Zhiyi Chen
2025
EcoTune: Token-Efficient Multi-Fidelity Hyperparameter Optimization for Large Language Model Inference
Yuebin Xu
|
Zhiyi Chen
|
Zeyi Wen
Proceedings of the 2025 Conference on Empirical Methods in Natural Language Processing
Tuning inference hyperparameters, such as temperature and maximum output tokens, on downstream tasks can enhance inference performance. However, directly applying hyperparameter optimization to these hyperparameters is token-expensive. Multi-fidelity optimization improves HPO efficiency with low-fidelity evaluations, but its static scheduling strategies ignore token consumption, leading to high costs. To address these limitations, we propose a token-efficient multi-fidelity optimization method, which enhances inference performance and minimizes token usage.
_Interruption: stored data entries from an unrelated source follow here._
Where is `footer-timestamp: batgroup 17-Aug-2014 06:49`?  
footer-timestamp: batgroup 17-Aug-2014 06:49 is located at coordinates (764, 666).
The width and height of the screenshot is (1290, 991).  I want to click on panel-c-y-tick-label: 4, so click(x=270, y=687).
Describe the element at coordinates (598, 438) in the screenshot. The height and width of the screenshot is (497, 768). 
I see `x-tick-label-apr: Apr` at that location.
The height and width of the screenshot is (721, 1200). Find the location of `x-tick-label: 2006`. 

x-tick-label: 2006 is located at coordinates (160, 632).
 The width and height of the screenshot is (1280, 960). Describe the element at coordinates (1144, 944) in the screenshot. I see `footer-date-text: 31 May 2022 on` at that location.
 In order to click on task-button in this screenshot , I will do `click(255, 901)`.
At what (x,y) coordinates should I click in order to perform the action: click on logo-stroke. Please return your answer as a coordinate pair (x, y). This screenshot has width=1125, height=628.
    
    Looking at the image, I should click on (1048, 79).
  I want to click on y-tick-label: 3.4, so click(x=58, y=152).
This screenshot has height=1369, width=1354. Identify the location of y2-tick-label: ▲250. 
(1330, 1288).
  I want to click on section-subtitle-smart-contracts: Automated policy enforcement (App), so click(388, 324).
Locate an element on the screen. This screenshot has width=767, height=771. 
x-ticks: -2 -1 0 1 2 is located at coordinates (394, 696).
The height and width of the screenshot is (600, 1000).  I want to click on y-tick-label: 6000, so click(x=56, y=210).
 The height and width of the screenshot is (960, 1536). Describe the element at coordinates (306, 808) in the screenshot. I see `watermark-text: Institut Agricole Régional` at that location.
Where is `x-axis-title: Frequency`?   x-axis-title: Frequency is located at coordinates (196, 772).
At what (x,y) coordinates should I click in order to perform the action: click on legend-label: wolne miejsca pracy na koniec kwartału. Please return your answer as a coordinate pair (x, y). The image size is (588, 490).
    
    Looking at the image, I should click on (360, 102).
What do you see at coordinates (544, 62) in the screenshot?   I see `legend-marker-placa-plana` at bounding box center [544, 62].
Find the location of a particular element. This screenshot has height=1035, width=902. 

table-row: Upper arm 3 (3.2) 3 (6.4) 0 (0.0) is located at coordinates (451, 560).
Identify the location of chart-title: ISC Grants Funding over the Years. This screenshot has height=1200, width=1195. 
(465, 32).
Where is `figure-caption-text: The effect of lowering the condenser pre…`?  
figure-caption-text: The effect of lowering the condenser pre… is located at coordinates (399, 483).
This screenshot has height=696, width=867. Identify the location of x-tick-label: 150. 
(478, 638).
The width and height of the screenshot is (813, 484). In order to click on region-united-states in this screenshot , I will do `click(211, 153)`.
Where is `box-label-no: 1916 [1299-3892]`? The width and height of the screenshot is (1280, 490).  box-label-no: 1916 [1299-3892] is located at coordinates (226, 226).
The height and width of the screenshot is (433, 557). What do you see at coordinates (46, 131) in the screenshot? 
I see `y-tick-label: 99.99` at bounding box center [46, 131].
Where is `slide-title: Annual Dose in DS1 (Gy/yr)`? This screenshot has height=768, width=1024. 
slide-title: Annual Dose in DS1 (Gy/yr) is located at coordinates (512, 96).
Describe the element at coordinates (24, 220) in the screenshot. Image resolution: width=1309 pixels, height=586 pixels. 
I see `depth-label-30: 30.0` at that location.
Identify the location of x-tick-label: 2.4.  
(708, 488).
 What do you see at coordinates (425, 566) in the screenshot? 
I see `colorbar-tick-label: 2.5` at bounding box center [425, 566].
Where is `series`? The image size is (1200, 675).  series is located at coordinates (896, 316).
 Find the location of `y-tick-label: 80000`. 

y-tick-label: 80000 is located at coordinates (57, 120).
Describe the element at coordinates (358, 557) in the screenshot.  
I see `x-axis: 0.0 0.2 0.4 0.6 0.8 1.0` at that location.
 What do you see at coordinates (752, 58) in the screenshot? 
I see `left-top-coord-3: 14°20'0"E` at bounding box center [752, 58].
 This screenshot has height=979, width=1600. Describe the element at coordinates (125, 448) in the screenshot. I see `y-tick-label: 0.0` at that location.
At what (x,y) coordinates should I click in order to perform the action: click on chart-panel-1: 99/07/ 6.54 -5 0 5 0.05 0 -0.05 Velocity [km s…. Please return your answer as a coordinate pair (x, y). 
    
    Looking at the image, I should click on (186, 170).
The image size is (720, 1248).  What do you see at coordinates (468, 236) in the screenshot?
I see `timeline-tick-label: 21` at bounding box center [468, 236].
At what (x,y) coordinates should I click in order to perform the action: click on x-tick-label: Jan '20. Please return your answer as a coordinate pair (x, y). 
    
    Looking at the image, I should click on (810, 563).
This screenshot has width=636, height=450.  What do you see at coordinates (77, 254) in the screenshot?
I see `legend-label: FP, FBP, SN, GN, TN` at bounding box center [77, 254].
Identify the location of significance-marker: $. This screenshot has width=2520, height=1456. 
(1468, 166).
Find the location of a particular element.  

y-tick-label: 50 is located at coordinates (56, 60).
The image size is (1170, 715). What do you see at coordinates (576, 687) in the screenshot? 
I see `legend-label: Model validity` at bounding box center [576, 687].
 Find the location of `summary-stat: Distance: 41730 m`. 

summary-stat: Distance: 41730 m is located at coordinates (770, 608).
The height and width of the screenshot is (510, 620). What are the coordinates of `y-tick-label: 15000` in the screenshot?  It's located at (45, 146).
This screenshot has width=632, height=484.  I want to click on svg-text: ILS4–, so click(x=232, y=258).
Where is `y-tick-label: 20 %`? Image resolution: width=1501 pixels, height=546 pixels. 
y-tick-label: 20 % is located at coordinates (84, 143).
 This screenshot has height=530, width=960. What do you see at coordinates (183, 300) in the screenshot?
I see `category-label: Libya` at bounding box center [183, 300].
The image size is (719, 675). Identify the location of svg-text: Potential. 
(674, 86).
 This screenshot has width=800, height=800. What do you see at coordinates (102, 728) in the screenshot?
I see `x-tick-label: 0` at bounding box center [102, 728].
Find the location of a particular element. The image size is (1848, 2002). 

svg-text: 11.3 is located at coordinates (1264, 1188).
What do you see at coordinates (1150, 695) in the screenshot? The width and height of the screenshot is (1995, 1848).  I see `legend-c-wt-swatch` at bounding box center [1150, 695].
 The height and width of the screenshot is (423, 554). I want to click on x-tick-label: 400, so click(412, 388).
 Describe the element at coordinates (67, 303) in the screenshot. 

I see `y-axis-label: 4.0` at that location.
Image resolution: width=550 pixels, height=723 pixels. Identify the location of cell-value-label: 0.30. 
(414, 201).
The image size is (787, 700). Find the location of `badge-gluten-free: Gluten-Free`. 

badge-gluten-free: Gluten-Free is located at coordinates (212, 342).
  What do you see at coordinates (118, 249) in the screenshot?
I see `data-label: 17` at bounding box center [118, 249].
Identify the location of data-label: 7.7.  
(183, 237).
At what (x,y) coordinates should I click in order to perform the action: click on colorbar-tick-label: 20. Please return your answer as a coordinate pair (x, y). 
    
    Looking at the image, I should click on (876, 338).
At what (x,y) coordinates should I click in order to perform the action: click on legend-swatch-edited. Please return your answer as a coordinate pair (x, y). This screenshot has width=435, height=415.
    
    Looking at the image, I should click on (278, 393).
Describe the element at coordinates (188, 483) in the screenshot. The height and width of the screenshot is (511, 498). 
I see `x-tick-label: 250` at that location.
Our method is empowered by (i) a token-based fidelity definition with explicit token cost modeling on configurations; (ii) a novel Token-Aware Expected Improvement acquisition function that selects configurations based on performance gain per token; and (iii) a dynamic fidelity scheduling mechanism that adapts to real-time budget status. We evaluate our method on LLaMA-2 and LLaMA-3 series across MMLU, Humaneval, MedQA, and OpenBookQA. Our method improves over the HELM leaderboard by 7.1%, 24.3%, 21.9%, and 4.6%, respectively. Compared to existing multi-fidelity HPO baselines, our method reduces token consumption by over 80% while maintaining or surpassing performance, demonstrating the state-of-the-art token efficiency for inference-time optimization.